§ **WHAT THE TASK ASKS**
Check every line of the records below for the string "Aire", then report only how many lines have it.

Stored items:
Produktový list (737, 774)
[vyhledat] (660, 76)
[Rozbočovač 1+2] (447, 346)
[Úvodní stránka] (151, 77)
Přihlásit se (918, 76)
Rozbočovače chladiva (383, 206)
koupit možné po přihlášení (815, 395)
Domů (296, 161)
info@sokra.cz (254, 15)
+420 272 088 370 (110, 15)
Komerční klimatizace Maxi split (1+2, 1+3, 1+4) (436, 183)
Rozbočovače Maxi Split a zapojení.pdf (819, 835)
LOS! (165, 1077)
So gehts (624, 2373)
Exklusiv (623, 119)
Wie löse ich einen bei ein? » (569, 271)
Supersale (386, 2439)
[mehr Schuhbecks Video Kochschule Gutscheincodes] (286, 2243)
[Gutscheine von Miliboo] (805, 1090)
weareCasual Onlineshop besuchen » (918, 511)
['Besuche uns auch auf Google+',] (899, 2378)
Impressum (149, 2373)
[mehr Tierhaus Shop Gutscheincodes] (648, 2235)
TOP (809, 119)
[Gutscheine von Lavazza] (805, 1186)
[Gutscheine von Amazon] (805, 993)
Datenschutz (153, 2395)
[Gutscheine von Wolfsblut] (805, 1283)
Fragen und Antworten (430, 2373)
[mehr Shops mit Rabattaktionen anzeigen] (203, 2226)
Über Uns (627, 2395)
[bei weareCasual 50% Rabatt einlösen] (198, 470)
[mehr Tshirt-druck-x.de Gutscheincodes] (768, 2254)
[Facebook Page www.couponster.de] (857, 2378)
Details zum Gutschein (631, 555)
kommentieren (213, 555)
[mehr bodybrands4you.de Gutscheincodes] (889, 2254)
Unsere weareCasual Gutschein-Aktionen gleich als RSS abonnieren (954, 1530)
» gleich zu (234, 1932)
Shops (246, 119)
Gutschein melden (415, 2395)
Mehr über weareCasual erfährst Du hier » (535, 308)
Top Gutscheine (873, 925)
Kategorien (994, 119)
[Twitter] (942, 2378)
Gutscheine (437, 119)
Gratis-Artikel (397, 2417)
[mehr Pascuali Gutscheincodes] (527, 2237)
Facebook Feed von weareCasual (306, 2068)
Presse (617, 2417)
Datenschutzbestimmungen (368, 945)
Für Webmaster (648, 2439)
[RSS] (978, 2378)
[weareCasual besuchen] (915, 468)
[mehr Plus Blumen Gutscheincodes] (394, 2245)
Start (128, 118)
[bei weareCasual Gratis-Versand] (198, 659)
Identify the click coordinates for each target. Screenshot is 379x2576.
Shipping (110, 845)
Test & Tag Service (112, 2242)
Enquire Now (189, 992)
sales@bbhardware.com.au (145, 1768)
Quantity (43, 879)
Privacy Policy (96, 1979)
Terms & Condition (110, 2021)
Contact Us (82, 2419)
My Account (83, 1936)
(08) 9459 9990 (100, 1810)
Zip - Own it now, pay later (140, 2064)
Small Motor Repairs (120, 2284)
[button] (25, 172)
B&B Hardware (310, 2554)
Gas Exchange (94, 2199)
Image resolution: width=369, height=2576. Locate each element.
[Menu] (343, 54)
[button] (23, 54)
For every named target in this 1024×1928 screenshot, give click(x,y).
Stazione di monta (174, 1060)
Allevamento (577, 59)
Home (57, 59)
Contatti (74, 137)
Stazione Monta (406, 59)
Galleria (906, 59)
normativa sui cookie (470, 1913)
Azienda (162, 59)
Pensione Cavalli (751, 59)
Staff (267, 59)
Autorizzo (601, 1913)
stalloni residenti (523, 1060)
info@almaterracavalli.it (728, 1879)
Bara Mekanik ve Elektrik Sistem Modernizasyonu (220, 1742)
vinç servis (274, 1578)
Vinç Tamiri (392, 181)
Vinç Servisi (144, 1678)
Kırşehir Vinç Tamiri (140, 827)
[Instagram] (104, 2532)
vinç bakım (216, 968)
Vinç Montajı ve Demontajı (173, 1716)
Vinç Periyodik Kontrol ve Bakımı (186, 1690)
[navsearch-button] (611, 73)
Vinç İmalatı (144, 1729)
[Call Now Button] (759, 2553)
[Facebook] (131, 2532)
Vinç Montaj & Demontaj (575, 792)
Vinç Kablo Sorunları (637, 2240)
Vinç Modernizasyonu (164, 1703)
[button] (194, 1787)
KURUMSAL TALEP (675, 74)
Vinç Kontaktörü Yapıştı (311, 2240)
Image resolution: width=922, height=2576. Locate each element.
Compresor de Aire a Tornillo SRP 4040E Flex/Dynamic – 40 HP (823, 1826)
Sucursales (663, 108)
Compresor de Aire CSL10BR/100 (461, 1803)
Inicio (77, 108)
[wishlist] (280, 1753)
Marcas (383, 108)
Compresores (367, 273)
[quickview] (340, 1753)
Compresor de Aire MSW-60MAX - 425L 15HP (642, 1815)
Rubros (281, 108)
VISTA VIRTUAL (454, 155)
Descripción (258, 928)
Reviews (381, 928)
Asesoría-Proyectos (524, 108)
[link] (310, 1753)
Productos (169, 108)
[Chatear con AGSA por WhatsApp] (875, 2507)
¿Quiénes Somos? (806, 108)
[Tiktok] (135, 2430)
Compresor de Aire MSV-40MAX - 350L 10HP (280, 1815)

§ **SOLUTION TO THIS PROBLEM**
4